Хозяин травы | страница 34
— Аня, чулочки надевай. Ну давай, доча, вот так: на правую ножку, на левую.
— Пап, а ты мне юлу подаришь?
— Зачем тебе юла? Ты сама как юла.
— Ну, пап!
— Подарю, доча, подарю. Только не вертись, в садик опоздаем. Теперь ботиночки. Вот, умница у меня дочка.
— А пальчик поцелуешь?
— Ам, скушаю пальчик.
— Скушал? Сладкий?
— Ужасно сладкий пальчик. А чего это ты ножки стискиваешь? На горшочек посадить? Не хочешь? Точно не хочешь? Ну смотри, нам далеко ехать. Давай на горшочек...
— Женщины! Вы что, не могли ей судно подать? Вы же ходячие все. Аккуратней, мамаша, надо! Весь матрас насквозь. Да ладно, ладно, не плачь, всяко бывает. Да не плачь, говорю, щас поменяем.
Дождь барабанит по стеклу. Во сне что-то обиженно бормочут женщины, время от времени кто-то то ли всхрапывает, то ли вскрикивает, странные звуки доносятся из разных углов. Анна Сергеевна лежит на левом боку, прижимая к животу пузырь со льдом. «Больно?» — как будто бы спрашивает Гриша. «Больно». — «Но как же так? Почему выкидыш? Ведь мы так хотели этого ребенка». Анна Сергеевна втягивает голову в плечи, седые волосы липнут к лицу. «Теперь ты на мне не женишься?» — спрашивает она. «Женюсь, — неуверенно отвечает он и морщит свой мальчишеский лоб. — Но почему? Ты ничего не делала?» — «О чем ты?» — «Так, ни о чем...» Дождь барабанит по стеклу, бормочут, вскрикивают, всхрапывают женщины, и как бы в ответ им вдруг начинает где-то выть собака, потом другая, третья, вы знаете, Анна Сергеевна, а у нас там в подвале, оказывается, морг, от пузыря со льдом леденеет живот, руки, ноги, ледяные мурашки ползут по спине, холодно, холодно, очень холодно...
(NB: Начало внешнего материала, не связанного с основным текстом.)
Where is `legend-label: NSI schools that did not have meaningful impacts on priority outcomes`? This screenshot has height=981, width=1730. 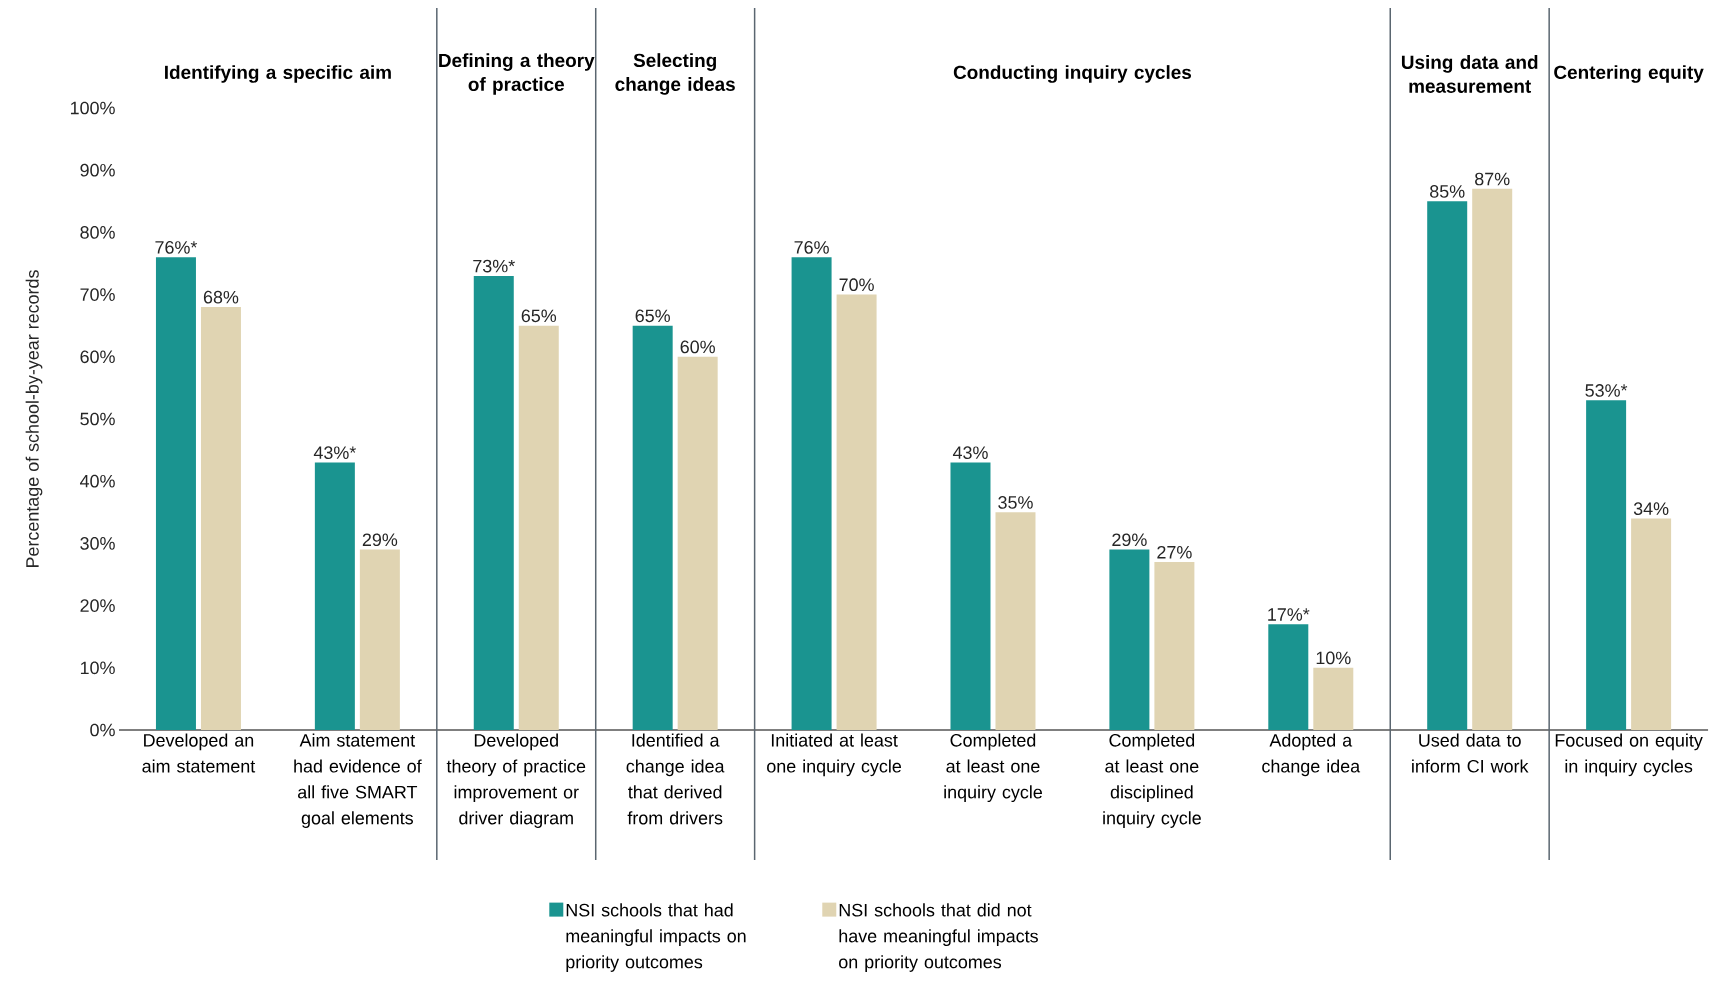
legend-label: NSI schools that did not have meaningful impacts on priority outcomes is located at coordinates (938, 938).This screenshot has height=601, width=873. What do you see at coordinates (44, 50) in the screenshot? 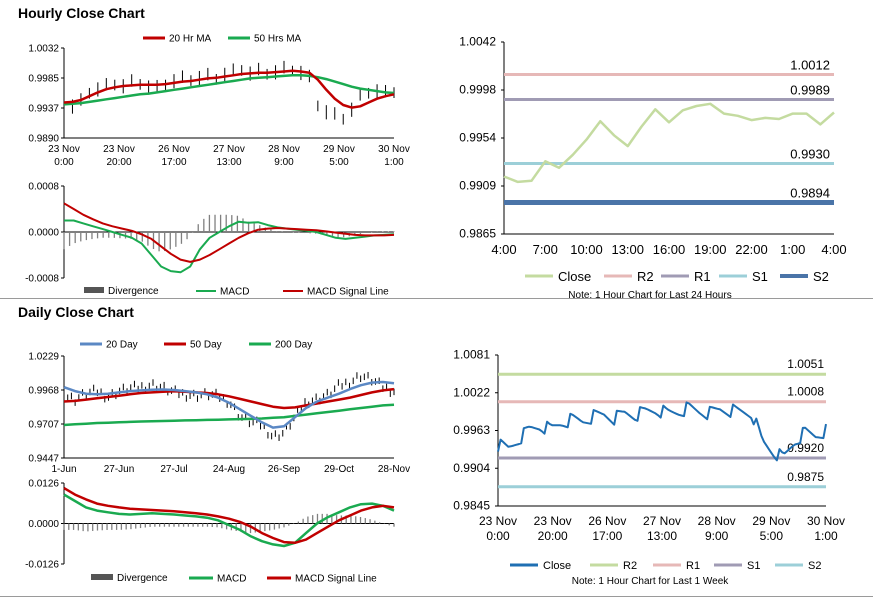
I see `hourly-price-y-tick-label: 1.0032` at bounding box center [44, 50].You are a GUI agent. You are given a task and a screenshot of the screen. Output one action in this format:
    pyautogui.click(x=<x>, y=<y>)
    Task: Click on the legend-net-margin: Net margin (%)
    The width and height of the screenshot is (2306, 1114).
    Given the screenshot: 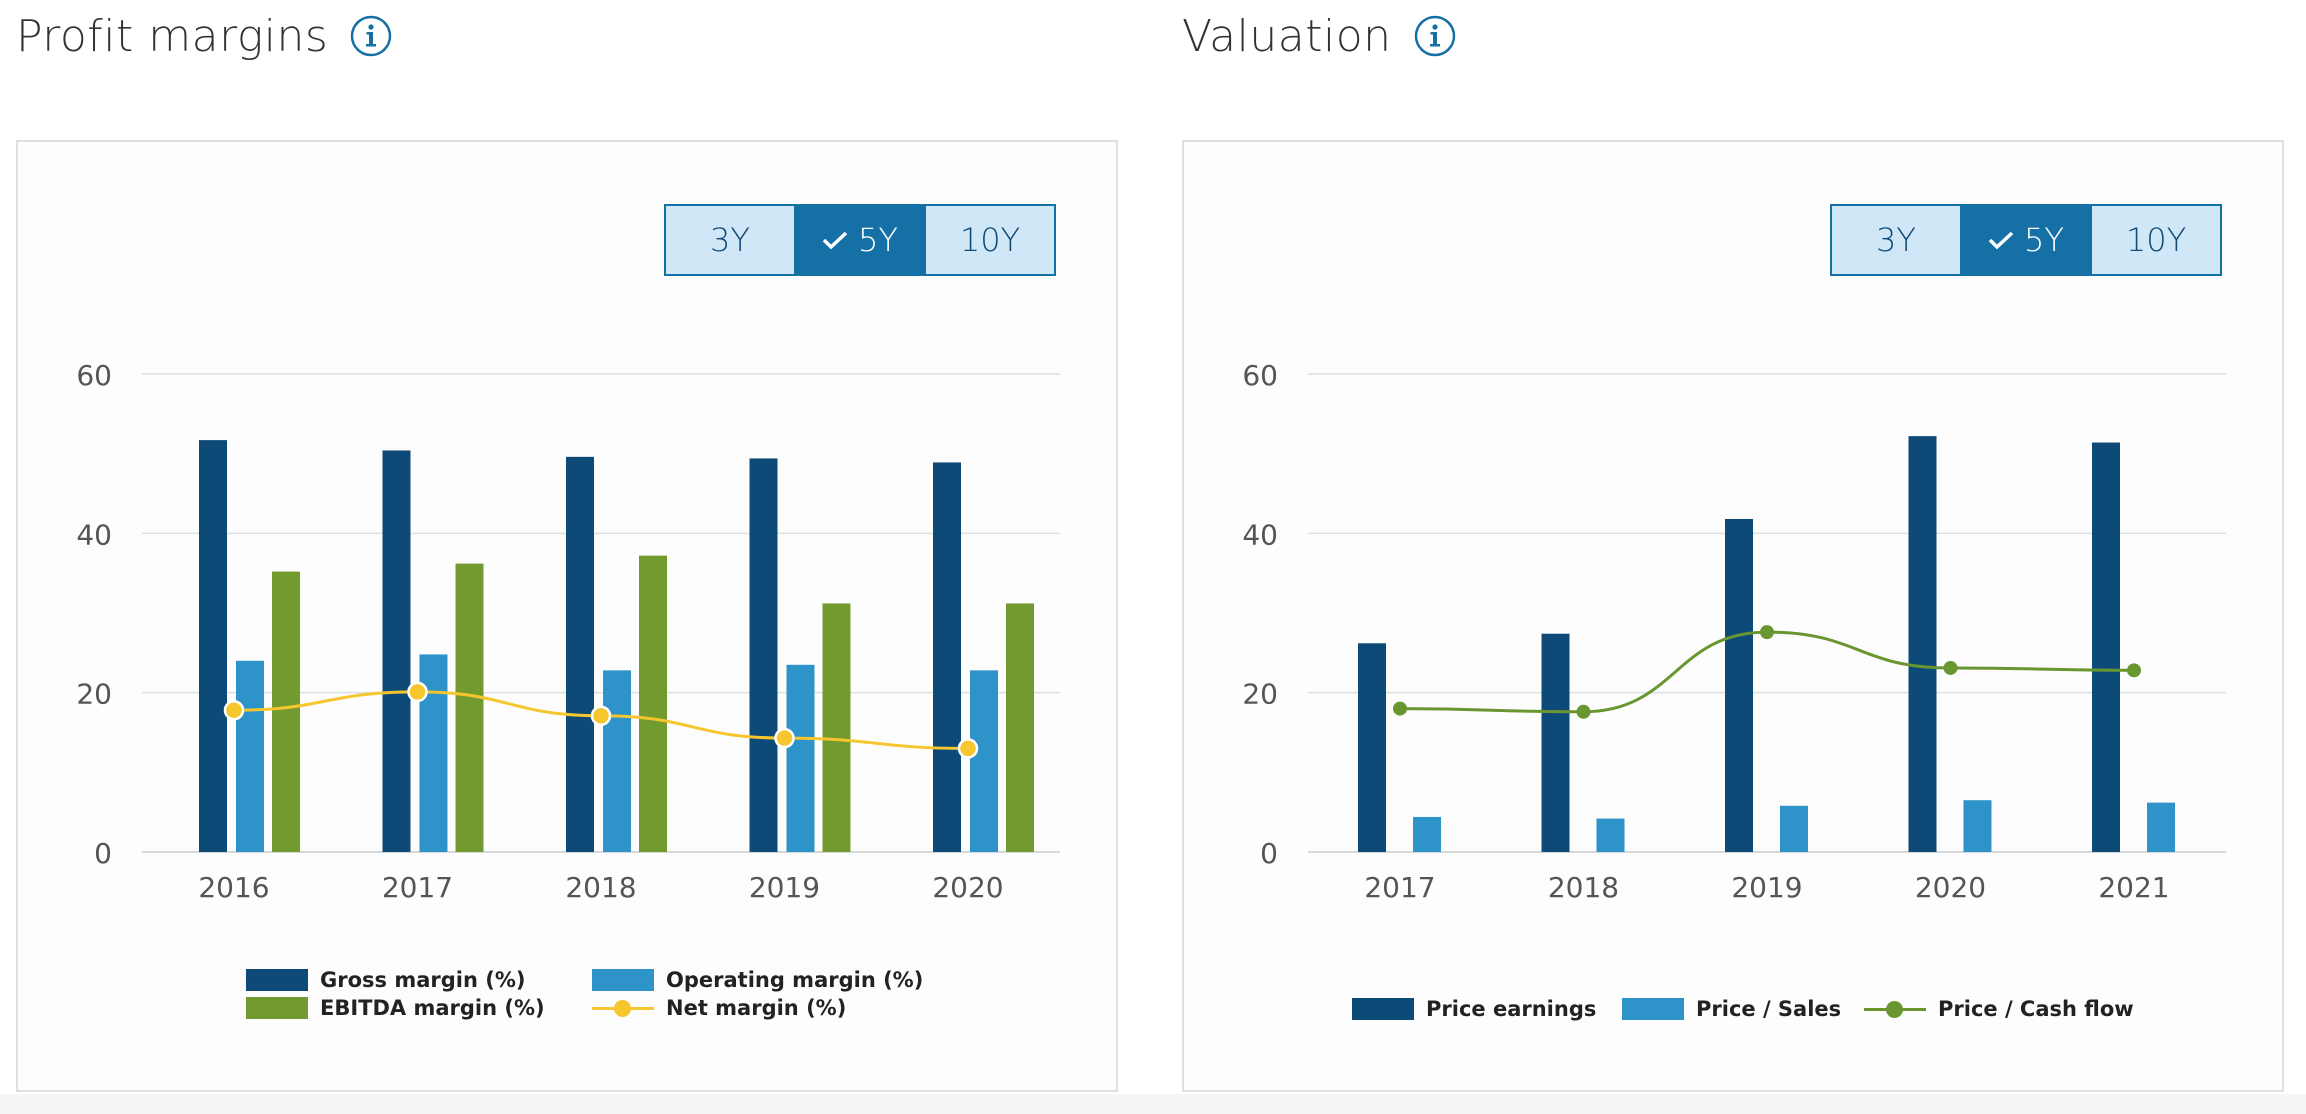 What is the action you would take?
    pyautogui.click(x=719, y=1008)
Анна Сергеевна стонала. Она точно помнила, что в этот раз ей на ночь сделали укол баралгина, а не слабенький анальгин. Тем не менее она стонала, потому что на маму, появлявшуюся теперь только глубокой ночью, баралгин уже не оказывал никакого действия. Она усаживалась рядом с кроватью, ставила ей на живот большую красноклеенчатую сумку и начинала извлекать оттуда раскаленные апельсины и украшать ими постель. «Почистить тебе апельсинчик, доченька?» — спрашивала она и вонзала палец в нестерпимо пылающий апельсин. Анна Сергеевна вскрикивала, отталкивала ее руку, плод шлепался на пол... «Как ты могла? Как ты могла, глупая девочка?» — «Я не девочка, мне шестьдесят пять». — «Шестьдесят пять? — удивляется мама. — А мне тогда сколько?» — «Тебе нисколько. Тебя нет». — «Меня нет? — Мама улыбается из гроба, седые волосы мягко дымятся вокруг головы. — Меня нет? А ты в этом уверена?» — «Уйди, мама, уйди, не мучай меня».